CircRNA transcript quantification from simulated data

Table 3 presents the quantification of circRNAs from total ribo-depleted RNA-seq and circRNA enriched RNA-seq simulated data. We designed the simulated dataset in order for the linear transcripts to provide maximum disruption for the correct processing of the circular transcripts. For this benchmark, we considered only class IV tools as only these tools are able to quantify full isoforms, not only BSJ-spanning reads. Note that CIRI-vis (32) is the tool in the final step of the CIRI-full pipeline.

Table 3.

Correlation of predicted versus simulated circRNA transcript counts. Correlation of predicted transcript abundances versus simulated. Correlations are based only on the values of correctly identified transcripts by both tools. The values are based on correlations for the transcripts of the high complexity set

	Ribo-depleted		CircRNA enriched
Tool	Replicate1	Replicate2	Replicate1	Replicate2	Type
CYCLeR	0.57	0.64	0.66	0.66	2 × 75
CIRI-vis	0.54	0.64	0.66	0.67	2 × 75
CYCLeR	0.84	0.85	0.87	0.88	2 × 250
CIRI-vis	0.67	0.66	0.76	0.74	2 × 250

Open in a new tab

The quantification benchmark is based on the high complexity dataset. The results in Table 3 are based only on the estimated quantities of the correctly identified transcripts by both tools. In this way, we judge the output of these programs as well as the influence of the precision of the assembly on the transcript quantification.
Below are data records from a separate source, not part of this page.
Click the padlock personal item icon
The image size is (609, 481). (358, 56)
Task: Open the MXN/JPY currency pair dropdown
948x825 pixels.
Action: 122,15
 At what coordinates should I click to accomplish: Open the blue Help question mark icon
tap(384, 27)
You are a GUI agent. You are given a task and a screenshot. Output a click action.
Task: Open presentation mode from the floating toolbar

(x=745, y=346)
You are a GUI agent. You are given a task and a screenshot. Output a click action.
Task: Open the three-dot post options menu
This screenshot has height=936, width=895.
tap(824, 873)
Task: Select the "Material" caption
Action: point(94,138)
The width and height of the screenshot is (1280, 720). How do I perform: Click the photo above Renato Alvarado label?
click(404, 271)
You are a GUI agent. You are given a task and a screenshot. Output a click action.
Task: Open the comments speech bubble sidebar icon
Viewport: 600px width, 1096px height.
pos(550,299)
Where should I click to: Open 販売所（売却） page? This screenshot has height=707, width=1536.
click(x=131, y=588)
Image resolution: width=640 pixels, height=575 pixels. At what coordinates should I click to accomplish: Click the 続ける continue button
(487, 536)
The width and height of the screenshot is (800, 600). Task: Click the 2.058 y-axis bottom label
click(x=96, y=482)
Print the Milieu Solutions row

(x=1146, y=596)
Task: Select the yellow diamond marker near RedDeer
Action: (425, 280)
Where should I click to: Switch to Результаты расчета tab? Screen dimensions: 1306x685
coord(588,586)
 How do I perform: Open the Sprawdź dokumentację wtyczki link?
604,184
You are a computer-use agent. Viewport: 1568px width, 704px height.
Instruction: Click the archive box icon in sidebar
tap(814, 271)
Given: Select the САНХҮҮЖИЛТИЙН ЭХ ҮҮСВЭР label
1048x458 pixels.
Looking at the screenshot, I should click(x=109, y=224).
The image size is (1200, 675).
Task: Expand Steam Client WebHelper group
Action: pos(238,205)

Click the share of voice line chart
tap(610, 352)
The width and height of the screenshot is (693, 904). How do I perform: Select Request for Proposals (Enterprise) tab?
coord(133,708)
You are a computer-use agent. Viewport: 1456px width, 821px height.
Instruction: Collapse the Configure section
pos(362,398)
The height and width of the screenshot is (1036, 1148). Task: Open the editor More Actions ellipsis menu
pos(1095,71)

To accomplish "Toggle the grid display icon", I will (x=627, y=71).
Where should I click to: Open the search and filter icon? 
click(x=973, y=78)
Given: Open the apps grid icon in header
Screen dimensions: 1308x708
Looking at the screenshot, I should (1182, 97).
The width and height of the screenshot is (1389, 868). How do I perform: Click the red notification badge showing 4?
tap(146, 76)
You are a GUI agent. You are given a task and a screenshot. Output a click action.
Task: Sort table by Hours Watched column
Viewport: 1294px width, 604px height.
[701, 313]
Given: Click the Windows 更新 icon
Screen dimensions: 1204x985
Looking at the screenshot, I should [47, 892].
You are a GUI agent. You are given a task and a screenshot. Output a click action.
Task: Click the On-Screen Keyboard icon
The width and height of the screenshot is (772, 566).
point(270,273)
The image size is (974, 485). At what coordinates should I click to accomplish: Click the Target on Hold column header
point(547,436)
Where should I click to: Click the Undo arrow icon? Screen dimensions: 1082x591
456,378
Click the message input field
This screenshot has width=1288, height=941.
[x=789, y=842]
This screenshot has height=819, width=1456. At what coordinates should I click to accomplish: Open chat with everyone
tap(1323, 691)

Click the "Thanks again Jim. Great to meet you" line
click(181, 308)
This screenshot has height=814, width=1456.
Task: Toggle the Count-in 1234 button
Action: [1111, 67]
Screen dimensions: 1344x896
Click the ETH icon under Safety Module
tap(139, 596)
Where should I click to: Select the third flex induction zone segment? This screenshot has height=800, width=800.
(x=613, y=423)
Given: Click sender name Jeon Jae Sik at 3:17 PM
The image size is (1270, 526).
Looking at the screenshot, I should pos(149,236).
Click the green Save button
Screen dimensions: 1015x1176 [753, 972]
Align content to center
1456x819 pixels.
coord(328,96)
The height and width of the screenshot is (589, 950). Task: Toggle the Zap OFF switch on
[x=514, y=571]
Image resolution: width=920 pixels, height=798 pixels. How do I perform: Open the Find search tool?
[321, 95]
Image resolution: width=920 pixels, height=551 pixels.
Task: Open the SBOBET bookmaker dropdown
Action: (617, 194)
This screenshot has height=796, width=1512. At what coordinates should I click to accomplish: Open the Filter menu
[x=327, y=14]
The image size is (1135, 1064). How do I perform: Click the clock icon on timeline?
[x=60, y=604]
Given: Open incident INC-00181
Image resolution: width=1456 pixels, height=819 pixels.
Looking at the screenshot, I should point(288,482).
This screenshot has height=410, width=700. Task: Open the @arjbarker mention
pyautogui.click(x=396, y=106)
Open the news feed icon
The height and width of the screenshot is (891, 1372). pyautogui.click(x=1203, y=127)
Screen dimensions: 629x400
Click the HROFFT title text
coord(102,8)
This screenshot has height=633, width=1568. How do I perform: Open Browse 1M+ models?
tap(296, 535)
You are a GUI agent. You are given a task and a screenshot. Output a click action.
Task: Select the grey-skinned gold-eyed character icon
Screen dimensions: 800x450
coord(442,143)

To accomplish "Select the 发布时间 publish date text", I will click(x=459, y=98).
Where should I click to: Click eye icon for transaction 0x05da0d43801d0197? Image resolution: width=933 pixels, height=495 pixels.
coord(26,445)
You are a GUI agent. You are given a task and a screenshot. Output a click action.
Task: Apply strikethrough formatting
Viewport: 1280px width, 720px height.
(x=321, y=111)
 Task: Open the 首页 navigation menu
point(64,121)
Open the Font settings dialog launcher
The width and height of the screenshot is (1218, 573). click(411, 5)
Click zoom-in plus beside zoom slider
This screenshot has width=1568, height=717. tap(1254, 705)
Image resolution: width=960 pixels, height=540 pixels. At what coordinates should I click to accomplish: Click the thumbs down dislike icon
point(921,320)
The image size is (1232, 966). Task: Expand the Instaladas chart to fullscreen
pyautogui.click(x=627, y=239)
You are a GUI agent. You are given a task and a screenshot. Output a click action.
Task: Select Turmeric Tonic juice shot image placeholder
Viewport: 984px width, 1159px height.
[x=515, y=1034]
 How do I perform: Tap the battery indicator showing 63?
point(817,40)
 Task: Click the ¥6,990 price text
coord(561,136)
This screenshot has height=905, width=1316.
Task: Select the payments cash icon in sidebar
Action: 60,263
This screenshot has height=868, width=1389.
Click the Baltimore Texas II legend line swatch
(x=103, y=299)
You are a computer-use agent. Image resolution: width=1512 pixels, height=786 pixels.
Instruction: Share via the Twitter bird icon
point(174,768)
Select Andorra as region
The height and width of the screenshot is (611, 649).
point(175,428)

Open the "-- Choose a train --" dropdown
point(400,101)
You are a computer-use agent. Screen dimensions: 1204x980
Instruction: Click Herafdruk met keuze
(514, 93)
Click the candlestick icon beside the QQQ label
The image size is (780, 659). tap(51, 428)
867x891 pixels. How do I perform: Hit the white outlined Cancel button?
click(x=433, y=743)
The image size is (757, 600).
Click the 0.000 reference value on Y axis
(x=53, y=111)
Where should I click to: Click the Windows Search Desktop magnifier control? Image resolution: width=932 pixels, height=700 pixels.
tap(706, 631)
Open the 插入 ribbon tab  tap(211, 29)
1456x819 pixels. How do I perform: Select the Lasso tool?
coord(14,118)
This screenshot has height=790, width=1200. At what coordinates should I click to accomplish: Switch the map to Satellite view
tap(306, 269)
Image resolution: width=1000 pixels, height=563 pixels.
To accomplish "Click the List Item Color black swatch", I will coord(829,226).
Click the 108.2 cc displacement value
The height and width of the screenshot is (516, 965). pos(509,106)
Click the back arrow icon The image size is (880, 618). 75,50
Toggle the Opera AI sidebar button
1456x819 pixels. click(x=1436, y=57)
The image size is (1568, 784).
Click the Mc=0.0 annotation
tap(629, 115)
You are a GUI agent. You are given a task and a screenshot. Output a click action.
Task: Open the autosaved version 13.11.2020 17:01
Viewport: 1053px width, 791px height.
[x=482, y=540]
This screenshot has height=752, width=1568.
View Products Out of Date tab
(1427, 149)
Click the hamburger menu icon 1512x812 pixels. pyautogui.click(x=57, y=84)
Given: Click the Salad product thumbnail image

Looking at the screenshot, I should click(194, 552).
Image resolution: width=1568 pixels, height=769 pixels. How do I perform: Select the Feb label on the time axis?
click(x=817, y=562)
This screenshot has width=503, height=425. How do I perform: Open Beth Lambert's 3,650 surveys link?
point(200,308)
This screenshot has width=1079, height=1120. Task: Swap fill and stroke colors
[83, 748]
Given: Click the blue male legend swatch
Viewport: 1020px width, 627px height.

It is important to note that CYCLeR is the only existing method to simultaneously quantify both known linear and newly assembled circular transcripts.

Consistency of the assembly

To evaluate the consistency of isoform assembly between samples, we compared the sets of transcripts reconstructed from different samples. The summary is shown in Table 5. The overlap between biological replicates from the same strain diverges by about 10%. When we compare head RNA-seq libraries between strains, the difference substantially increases. When comparing the reconstructed transcripts between different stages of development or cell lines, the overlap is minimal, see Supplementary Figure S9.

Table 5.

Summary of transcript assembly between different transcriptome samples

Sample A & Sample B	A\B	A∩B	B\A
D. melanogaster(Head) RNase R WT19: Rep1 & Rep2	311	3017	298
D. melanogaster(Head) RNase R WT28: Rep1 & Rep2	199	2343	196
D. melanogaster(Head) RNase R: WT19 & WT28	1889	1737	1001
PA1 cell line: PolyA(–) & PolyA(–)/RNase R	1003	6075	761

Open in a new tab

Pair-wise set difference and set overlaps between samples. Column 1 provides information on the two samples in the pair-wise comparison of reconstructed transcripts, columns 2 and 4 specify information about the number of different transcripts between samples and column 3 contains the number of overlapping transcripts.

We also compare the reconstruction from different treatments for circRNA enrichment. The PA1 cell line has available treatments, only polyA-depletion and a combination of polyA-depletion and RNase R treatment. Naturally, the sample with two types of depletion substantially increases the number of detected BSJs compared to a single type of depletion: ∼8000 versus ∼34 500. The set of reconstructed transcripts is dependent on the starting set of BSJs. We resolve the conflict by selecting a BSJ set that is derived from the total RNA-seq of the PA1 cell line (∼2500), since those are the BSJs that belong to the circRNAs quantified later. Based on that set of BSJs, we compare the sets of assembled transcripts. The difference is comparable to the different between biological replicates, please see Table 5. This leads to the conclusion that—for the generation of a general purpose set of circRNA transcripts—a single type of depletion is sufficient.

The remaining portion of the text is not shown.